### LISTA DE TAREFAS
a. Diga se cada afirmação abaixo está de acordo com o texto sobre os vícios de Miami: (i) viciados perdem a capacidade de distinguir sabores; (ii) o texto atribui à sociedade a culpa por escolhas e afinidades pessoais; (iii) segundo o texto, todos os ossos podem ser digeridos. Responda a cada uma com sim ou não e cite as palavras decisivas do texto.
b. Escreva a continuação do texto sobre os vícios de Miami, começando logo após a última frase.

### TEXTO APRESENTADO
————————

Certo, não vamos culpar a sociedade por escolhas e afinidades pessoais que podem ser explicadas, eventualmente, por contextos históricos. Se o deslumbre for intenso e prazeiroso, tanto melhor. Mas a quem eventualmente não se deslumbra sobra a questão: o que a importação indistinta dos vícios de Miami acrescenta, para além do mistério gozoso? Utilizando-me do velho vocabulário colonizado: como podemos canibalizar os produtos miamescos? Como podemos engolir tudo isso, digerir o que for nutritivo e expelir o que for... digamos, o que for dispensável? Como se transforma vício em sinal de vitalidade?















Os problemas são os mesmos: escolher o que se deve devorar (porque há ossos indigeríveis e filmes sem sabor) e jogar fora o que não renovar o nosso paladar. E daí tirar energia. A opção contrária seria esvaziar-se por inteiro: entregar o corpo e a alma aos vícios. Como se sabe, viciados perdem a capacidade de distinguir sabores.

————————

### DADOS PARA ANÁLISE
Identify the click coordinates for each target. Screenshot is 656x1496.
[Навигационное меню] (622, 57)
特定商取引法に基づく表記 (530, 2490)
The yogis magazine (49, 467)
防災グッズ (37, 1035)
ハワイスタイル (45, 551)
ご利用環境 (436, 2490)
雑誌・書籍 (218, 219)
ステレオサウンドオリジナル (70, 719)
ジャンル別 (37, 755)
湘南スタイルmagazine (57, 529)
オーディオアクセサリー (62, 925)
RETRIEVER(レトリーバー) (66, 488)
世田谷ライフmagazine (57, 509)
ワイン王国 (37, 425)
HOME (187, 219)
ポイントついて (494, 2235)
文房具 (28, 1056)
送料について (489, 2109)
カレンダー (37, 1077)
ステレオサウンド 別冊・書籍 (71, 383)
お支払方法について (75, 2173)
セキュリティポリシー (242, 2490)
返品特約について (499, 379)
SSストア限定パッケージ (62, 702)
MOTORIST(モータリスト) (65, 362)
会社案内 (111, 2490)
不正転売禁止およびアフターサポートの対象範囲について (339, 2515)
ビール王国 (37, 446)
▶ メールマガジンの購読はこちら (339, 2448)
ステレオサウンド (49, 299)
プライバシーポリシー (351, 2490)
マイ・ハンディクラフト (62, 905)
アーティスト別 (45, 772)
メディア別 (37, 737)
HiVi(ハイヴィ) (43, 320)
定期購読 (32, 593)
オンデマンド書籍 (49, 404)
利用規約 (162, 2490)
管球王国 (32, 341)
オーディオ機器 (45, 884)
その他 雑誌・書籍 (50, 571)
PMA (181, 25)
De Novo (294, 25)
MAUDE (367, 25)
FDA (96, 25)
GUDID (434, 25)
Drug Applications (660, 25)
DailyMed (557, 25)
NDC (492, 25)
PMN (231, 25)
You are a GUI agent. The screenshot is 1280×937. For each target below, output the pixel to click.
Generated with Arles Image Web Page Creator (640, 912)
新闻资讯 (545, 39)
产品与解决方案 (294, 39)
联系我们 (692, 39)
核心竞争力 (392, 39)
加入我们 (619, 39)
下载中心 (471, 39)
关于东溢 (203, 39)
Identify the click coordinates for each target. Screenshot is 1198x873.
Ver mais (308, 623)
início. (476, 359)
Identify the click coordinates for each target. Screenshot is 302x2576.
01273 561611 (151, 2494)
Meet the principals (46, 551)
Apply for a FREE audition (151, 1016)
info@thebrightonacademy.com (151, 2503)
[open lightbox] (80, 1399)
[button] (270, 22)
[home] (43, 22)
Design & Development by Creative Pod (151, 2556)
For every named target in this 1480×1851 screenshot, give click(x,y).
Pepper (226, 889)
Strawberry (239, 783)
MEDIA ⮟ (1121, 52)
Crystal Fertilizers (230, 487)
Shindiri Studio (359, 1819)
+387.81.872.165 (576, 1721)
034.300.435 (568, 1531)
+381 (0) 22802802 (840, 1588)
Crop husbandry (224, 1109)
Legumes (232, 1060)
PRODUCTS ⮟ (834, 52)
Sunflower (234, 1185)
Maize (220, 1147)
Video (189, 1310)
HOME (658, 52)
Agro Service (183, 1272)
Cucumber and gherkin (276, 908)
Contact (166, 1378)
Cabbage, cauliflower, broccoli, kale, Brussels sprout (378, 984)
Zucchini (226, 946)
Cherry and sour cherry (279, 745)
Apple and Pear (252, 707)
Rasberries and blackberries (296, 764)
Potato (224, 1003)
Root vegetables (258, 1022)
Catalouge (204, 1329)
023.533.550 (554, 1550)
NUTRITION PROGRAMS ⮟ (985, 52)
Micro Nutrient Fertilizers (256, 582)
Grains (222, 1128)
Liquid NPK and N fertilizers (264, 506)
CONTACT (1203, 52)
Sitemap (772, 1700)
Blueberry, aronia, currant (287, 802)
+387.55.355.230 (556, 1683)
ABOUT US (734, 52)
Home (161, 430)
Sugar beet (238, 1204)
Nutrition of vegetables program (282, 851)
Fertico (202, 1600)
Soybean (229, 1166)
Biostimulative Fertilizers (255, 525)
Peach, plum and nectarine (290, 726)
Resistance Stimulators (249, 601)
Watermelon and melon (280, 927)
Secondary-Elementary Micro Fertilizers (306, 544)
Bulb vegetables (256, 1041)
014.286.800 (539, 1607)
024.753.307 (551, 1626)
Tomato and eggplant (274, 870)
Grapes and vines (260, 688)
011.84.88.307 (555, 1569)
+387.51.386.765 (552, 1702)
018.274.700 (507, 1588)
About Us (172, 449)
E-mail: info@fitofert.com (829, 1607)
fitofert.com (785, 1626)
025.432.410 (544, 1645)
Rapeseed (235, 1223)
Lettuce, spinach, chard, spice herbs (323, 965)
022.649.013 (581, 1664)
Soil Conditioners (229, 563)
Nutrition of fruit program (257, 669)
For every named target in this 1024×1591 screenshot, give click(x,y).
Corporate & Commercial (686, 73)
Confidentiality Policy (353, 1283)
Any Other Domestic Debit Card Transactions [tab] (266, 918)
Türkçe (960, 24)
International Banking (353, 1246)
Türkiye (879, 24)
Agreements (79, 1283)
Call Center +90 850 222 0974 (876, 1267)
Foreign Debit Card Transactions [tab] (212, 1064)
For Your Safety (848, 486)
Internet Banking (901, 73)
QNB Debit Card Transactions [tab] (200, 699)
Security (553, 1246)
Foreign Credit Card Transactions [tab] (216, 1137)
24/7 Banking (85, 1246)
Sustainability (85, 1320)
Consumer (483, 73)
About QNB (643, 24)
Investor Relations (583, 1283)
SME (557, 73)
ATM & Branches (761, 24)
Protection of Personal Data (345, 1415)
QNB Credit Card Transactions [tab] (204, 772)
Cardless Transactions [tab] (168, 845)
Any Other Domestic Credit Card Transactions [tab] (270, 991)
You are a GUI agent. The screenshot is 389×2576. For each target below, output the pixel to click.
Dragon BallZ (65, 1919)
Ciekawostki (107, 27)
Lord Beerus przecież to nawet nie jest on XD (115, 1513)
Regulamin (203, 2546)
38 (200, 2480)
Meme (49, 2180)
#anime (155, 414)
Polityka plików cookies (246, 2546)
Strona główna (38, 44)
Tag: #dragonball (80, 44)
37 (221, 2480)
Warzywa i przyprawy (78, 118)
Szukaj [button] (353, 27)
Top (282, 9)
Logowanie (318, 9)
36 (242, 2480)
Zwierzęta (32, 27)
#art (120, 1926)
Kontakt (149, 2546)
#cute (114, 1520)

————————

### RESPOSTAS ESCRITAS
a.
(i) Sim: "viciados perdem a capacidade de distinguir sabores".
(ii) Não: "não vamos culpar a sociedade por escolhas e afinidades pessoais".
(iii) Não: "há ossos indigeríveis".

b.
Como o leitor deve ter desconfiado, essas especulações me vieram diante da recepção eufórica de Miami Vice, de que não tomo parte. Nem tanto por ser um filme policial, é claro, porque há ótimos filmes policiais. Nem tampouco por preferir abandonar sua trama policial em detrimento de sua trama amorosa. Há ótimos filmes ditos ‘policiais’ que, ao final, se revelam belos retratos de romances (talvez porque realmente tenham interesse nos romances... mas, bem, isso não vem ao caso aqui). O mesmo poderia dizer por ser um filme que lida de forma livre com as relações de espaço e tempo (algo que já rendeu grandes filmes nos últimos quinze anos); ou por ser um filme protagonizado por atores que parecem não ser os mais indicados (há inúmeros casos de maus atores em ótimos filmes); ou por ser um filme disposto a tratar de “símbolos de uma época”, os policiais de Miami; ou por trazer de forma implícita “questões contemporâneas”, como, no caso, a internacionalização do crime. Tudo isso poderia ser defensável.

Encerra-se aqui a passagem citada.